When she's not managing the city's major health issues, Joanne Godley makes sure she gets her schoolwork done.
Godley, a 52-year-old West Philadelphia resident and physician, completed the requirements for a master's degree in bioethics last semester while serving as the acting health commissioner for the city's Department of Public Health.
Godley discovered the challenges of working as a student and government official simultaneously when she had to finish up her honors thesis while working on an assessment of the city's health services for Hurricane Katrina victims last summer.
"I found it extreme because I couldn't focus on it on a consistent, full-time basis," Godley said.
While serving as acting health commissioner for the city, Godley has worked to combat the city's youth obesity problem by working with various city departments to develop programs aimed at encouraging youths to exercise. She recently testified in front of Congress regarding Philadelphia's level of preparedness in the event of a bird flu pandemic.
According to Godley's bioethics thesis adviser and the Chairman of Penn's Department of Medical Ethics Arthur Caplan, she still managed to turn her assignments in on time.
"I was late more than she was," Caplan said. "She was certainly up there on the high end of the busy scale."
While she will be resigning from the post this week, Godley expects to remain an active advocate of public health issues.
"It's given me an opportunity to really think through my position on a lot of policy issues,"she said.
Prior to serving as acting health commissioner, Godley was also the city's medical director when she first enrolled in Penn's Master's of Bioethics program in the fall of 2003.
Godley, who grew up in Detroit, Mich., first came to Philadelphia as a field epidemiologist for the U.S. Centers for Disease Control and Prevention in the early 1980s.
She later opened up a private practice, working as a gastroenterologist in West Philadelphia from 1986 to 1997. Godley earned her medical degree from Yale University Medical School in 1977.
Godley's colleagues describe her as open-minded and thoughtful.
"She's not going to impose the medical model on everything," said Suet Lim, a colleague in the public health department. "She wants us to bring what we have to the table."

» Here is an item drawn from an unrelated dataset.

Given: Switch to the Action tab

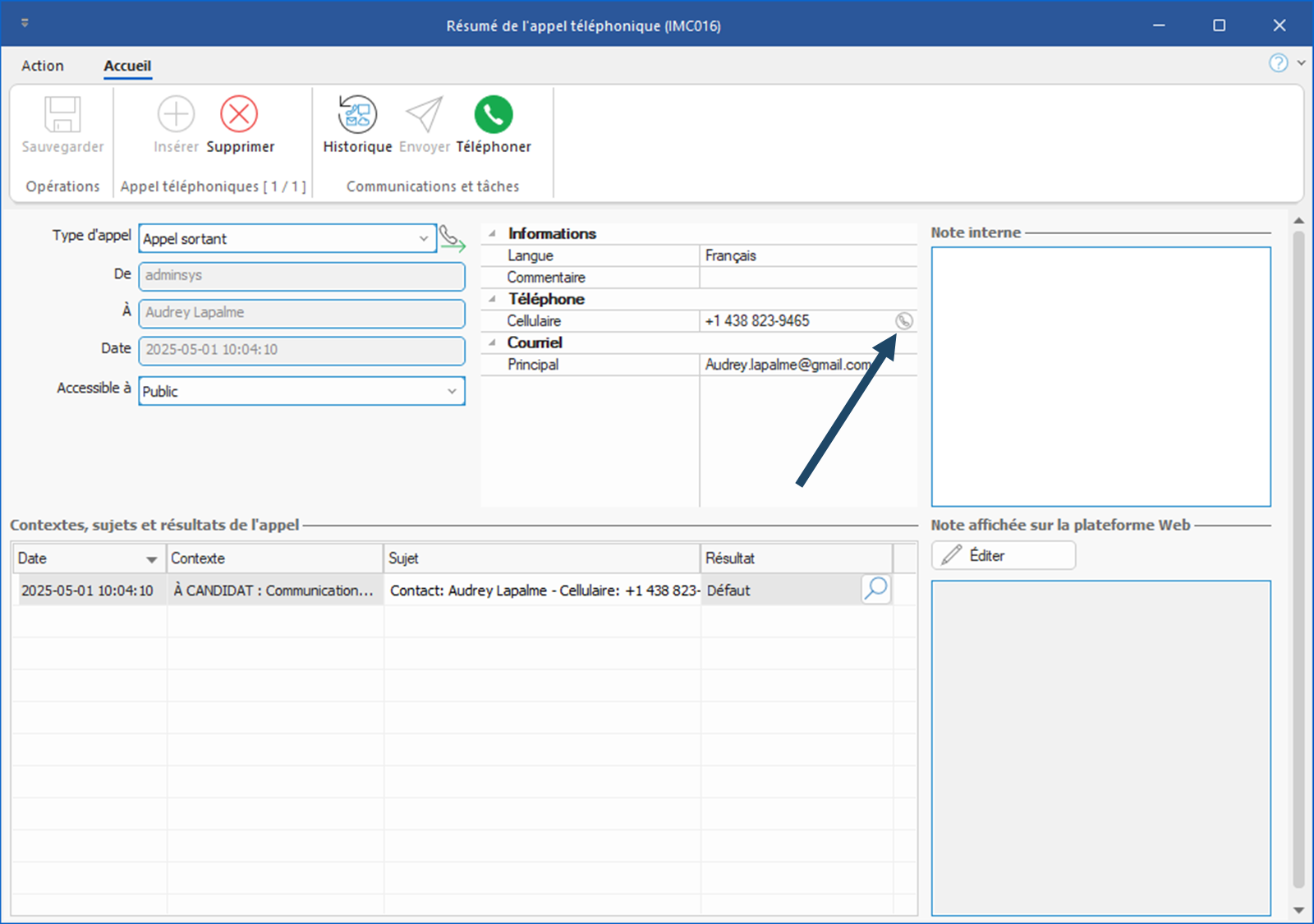Looking at the screenshot, I should tap(43, 66).
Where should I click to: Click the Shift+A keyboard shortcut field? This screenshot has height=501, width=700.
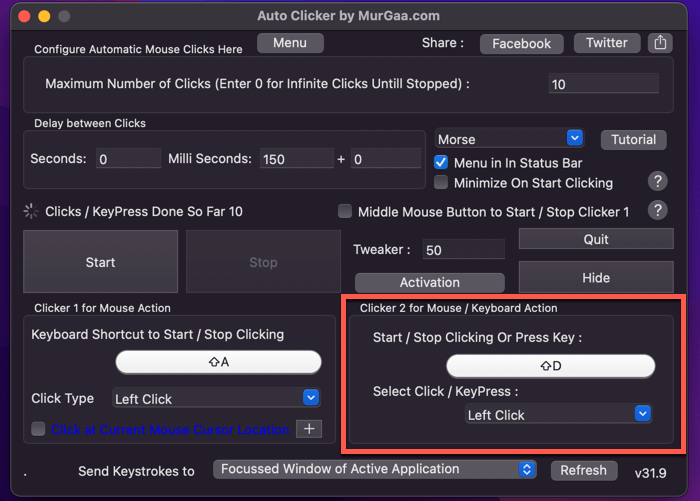pos(218,362)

Another colleague, Michelle Davis, the Deputy Secretary for Pennsylvania's Department of Health, described her as being very committed.
"She's very contemplative and thinks through situations thoroughly, but can think ... very quickly as well," Davis said.
Godley's son, Toussaint, 23, said that his mother's open-mindedness stems from her love of world cultures and traveling.
Godley spent three years as a medical officer overseeing 800 Peace Corps volunteers in central, west and southern Africa. She is also fluent in Spanish and has traveled to England, Egypt and China.
Toussaint described his mother as "an extremely creative person" who experiments with recipes from all around the world.
But when it comes to the family diner, Toussaint prefers his mother's homemade sweet potato pie.
"She tosses everything in there from small little shavings of lemon to Southern Comfort to brown sugar," he said.
For the moment, Godley is finishing out her last week at the city's health department and is looking forward practicing gastroenterology again.
But that doesn't necessarily mean her life will be less busy.
"I'm not sure we've heard the last of Joanne, and I don't think it's a bad thing," Caplan said.